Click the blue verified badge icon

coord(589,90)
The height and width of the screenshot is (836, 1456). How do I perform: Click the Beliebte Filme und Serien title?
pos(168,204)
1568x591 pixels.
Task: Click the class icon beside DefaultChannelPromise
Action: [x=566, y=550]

(Task goal):
Transcribe every entry word for word.

(Exercise result):
Click the blue verified badge icon

coord(589,90)
The height and width of the screenshot is (836, 1456). How do I perform: Click the Beliebte Filme und Serien title?
pos(168,204)
1568x591 pixels.
Task: Click the class icon beside DefaultChannelPromise
Action: [x=566, y=550]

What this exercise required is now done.